No, they couldn’t tell him he was crazy. He remembered too much. He’d go to the HQ as the woman said, only not to Medic and Psych, but Records. They had a record there of everyone who had ever worked in the Empire service. Everyone. They’d know.
The man in Records sounded a little startled when Kerwin asked for a check, and Kerwin couldn’t exactly blame him. After all, you don’t usually walk up and ask for your own record, unless you’re applying for a job transfer. Kerwin fumbled for an excuse.
“I was born here. I never knew who my mother was, and there might be records of my birth and parentage. ...”
The man took his fingerprint and punched buttons disinterestedly. After a time a printer began clattering, and finally a hard copy slid out into the tray. Kerwin took it up and read it, at first with satisfaction because it was obviously a full record, but with growing disbelief.

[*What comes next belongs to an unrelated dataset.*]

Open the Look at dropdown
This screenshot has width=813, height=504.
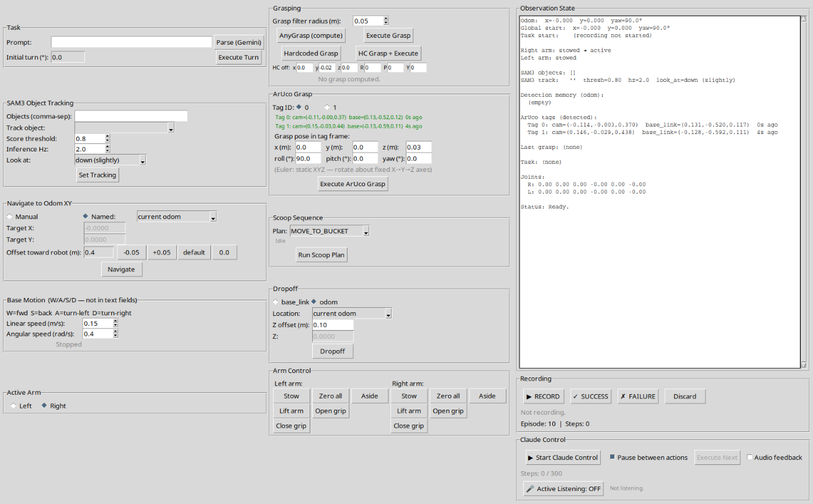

KERWIN, JEFFERSON ANDREW. WHITE. MALE. CITIZEN TERRA. HOME MOUNT DENVER. SECTOR Two. STATUS single. HAIR red. EYES grey. COLORING fair. EMPLOYMENT HISTORY age twenty apprentice CommTerra. PERFORMANCE satisfactory. PERSONALITY withdrawn. POTENTIAL high.
TRANSFER age 22. Sent as warranted Comm Terra certificate junior status, Consulate Megaera. PERFORMANCE excellent. PERSONALITY acceptable, introverted. POTENTIAL very high. DEMERITS none. No entanglements known. PRIVATE LIFE normal as far as known. PROMOTIONS regular and rapid.
TRANSFER age 26. Phi Coronis IV. CommTerra ratings expert. Legation. PERFORMANCE excellent; commendations for extraordinary work. PERSONALITY introverted but twice reprimanded for fights in native quarter. POTENTIAL very high, but in view of repeated requests for transfer possibly unstable. No marriages. No liaisons of record. No communicable diseases.
TRANSFER age 29, Cottman IV, Darkover. (requested for personal reasons, unstated.) Request approved, granted, suggest Kerwin not be transferred again except at loss of accumulated seniority. PERFORMANCE no records as yet, one reprimand for intrusion into quarter off limits. PERSONALITY APPRAISAL excellent and valuable employee but significant personality and stability defects. POTENTIAL excellent.
There was no more. Kerwin frowned. “Look that’s my employment record; what I wanted was birth records, that kind of thing. I was born here on Cottman IV.”